Reflusso gastroesofageo, un disturbo molto diffuso da non sottovalutare: ecco come gestirlo

In questa nuova puntata il dott. Michele Visini darà qualche consiglio su come tenere sotto controllo il reflusso gastroesofageo con la consapevolezza dei danni che si possono creare in prospettiva.
19 Marzo 2024

Nuovo numero della rubrica dedicata alla salute a cura della Farmacia Visini di Almè. In questa nuova puntata il dott. Michele Visini darà qualche consiglio su come tenere sotto controllo il reflusso gastroesofageo.

Uno dei problemi che sta via via coinvolgendo sempre più persone è la Sindrome da Reflusso Gastro-Esofageo (in linguaggio medico spesso indicata con l’acronimo GERD), un disturbo cronico legato alla funzionalità digestiva specificamente a carico dello stomaco, che tende a riacutizzarsi in modo particolare in primavera ed in autunno. Il problema nasce principalmente da una disfunzione a livello della valvola che chiude lo stomaco in alto, in congiunzione con l’esofago (il CARDIAS): durante la digestione, l’incompleta chiusura del sacco gastrico verso l’esofago (che è il “tubo” attraverso il quale il bolo alimentare ingerito giunge allo stomaco) determina il refluire dei succhi gastrici fortemente acidi verso le pareti dell’esofago stesso; a livello sintomatologico l’effetto di questo processo si traduce in una serie di manifestazioni che vedremo dopo.

Prima di entrare nello specifico di ciò che riguarda la Sindrome da Reflusso Gastro-esofageo, proviamo brevemente a ricordare alcuni elementi chiave di come avviene la digestione nel nostro organismo. Nello stomaco, tale processo (che, giova ricordarlo e sottolinearlo in modo forte, inizia in bocca, con la masticazione, vero e proprio elemento basilare per chi soffre di disturbi digestivi) inizia attraverso l’attivazione delle pompe protoniche situate sulle pareti gastriche, deputate a riversare nella cavità una adeguata quantità di ioni Idrogeno che portano il pH a valori molto bassi (acidità molto elevata), necessari per digerire il bolo alimentare: tali pompe vengono attivate dallo stiramento delle pareti muscolari dello stomaco a seguito del sopraggiungere del cibo; questo fenomeno dà inoltre inizio al caratteristico movimento peristaltico (successione ritmica di contrazione-rilasciamento) che dura per tutto il processo digestivo. Più lunga e lenta è la digestione, e maggiore sarà l’azione delle pompe protoniche e conseguentemente maggiore sarà la quantità di elementi di natura acida riversati nella cavità gastrica.

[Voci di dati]
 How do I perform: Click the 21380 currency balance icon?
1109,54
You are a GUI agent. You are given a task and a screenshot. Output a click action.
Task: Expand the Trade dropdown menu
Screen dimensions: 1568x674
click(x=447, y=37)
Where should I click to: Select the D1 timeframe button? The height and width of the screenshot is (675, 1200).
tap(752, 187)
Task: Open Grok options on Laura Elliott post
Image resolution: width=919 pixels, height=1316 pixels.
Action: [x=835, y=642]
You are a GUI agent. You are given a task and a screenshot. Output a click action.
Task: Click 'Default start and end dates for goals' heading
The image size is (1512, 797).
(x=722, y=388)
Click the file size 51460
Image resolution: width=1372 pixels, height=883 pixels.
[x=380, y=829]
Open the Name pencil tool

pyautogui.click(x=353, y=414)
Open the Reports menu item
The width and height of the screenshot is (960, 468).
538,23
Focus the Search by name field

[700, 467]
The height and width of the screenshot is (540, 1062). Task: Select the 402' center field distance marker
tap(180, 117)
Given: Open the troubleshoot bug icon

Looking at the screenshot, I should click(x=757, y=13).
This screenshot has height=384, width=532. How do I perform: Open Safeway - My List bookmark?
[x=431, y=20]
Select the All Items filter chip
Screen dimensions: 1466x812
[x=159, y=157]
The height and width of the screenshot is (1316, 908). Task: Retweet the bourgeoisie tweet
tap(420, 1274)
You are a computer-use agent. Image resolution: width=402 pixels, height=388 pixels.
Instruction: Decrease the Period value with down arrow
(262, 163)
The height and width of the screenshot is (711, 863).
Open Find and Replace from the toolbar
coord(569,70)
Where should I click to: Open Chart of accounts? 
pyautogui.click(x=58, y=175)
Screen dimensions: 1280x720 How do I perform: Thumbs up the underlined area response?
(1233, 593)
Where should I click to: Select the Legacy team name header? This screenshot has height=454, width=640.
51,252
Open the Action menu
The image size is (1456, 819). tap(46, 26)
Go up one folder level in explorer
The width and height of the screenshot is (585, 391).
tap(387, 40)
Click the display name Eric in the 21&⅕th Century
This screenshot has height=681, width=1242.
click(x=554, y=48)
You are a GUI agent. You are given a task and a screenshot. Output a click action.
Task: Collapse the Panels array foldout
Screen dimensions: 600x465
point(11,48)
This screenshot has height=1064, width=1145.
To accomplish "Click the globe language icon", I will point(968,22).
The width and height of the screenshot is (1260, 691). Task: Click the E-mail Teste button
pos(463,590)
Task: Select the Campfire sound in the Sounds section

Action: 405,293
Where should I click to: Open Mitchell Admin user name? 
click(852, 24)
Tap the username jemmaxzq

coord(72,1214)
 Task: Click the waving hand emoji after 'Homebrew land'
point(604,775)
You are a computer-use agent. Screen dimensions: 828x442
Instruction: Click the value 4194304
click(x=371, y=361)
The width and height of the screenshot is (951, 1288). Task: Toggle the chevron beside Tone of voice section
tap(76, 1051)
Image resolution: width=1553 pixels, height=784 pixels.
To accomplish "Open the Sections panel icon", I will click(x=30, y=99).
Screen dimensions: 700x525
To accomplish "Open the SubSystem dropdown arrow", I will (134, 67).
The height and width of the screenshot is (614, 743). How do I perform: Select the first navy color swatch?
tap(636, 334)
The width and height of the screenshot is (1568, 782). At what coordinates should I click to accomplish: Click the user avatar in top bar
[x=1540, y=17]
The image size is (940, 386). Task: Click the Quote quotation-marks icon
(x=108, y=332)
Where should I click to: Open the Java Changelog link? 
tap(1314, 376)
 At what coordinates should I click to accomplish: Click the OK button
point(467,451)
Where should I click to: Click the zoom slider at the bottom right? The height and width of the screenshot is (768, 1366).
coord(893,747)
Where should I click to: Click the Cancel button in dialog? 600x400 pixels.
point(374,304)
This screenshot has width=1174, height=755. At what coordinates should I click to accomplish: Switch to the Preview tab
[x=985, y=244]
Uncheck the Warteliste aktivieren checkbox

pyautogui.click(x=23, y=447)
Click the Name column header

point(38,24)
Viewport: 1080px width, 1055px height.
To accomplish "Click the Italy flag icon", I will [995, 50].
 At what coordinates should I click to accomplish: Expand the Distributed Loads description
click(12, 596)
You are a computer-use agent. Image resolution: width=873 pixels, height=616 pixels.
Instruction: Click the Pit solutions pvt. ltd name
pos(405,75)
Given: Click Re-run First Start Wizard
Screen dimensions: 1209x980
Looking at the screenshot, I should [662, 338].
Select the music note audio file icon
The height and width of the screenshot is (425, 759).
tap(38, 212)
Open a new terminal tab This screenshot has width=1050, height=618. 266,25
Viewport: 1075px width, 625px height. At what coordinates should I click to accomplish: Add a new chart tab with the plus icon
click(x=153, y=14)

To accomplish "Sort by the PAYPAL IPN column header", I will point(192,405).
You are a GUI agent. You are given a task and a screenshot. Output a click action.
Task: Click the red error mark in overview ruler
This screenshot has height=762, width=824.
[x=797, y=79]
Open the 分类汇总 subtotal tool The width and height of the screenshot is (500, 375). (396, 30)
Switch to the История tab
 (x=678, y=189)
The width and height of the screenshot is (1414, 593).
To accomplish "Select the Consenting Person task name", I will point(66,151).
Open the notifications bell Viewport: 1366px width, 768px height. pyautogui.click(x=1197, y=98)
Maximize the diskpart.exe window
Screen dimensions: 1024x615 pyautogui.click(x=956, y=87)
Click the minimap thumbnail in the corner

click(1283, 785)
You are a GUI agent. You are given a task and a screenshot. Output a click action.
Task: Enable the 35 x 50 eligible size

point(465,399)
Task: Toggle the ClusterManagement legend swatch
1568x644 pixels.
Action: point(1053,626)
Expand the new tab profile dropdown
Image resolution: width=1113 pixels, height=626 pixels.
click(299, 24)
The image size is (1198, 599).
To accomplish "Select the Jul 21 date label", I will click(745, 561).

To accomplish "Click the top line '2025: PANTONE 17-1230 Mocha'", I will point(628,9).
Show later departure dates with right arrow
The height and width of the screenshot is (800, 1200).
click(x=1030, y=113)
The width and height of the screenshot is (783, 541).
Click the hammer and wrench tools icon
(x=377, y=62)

» **Compito da svolgere**
Restituisci, copiandolo parola per parola, il tratto del testo sul reflusso gastroesofageo che va da "Reflusso gastroesofageo, un" fino a "il reflusso gastroesofageo.".

» **Area di risposta**
Reflusso gastroesofageo, un disturbo molto diffuso da non sottovalutare: ecco come gestirlo

In questa nuova puntata il dott. Michele Visini darà qualche consiglio su come tenere sotto controllo il reflusso gastroesofageo con la consapevolezza dei danni che si possono creare in prospettiva.
19 Marzo 2024

Nuovo numero della rubrica dedicata alla salute a cura della Farmacia Visini di Almè. In questa nuova puntata il dott. Michele Visini darà qualche consiglio su come tenere sotto controllo il reflusso gastroesofageo.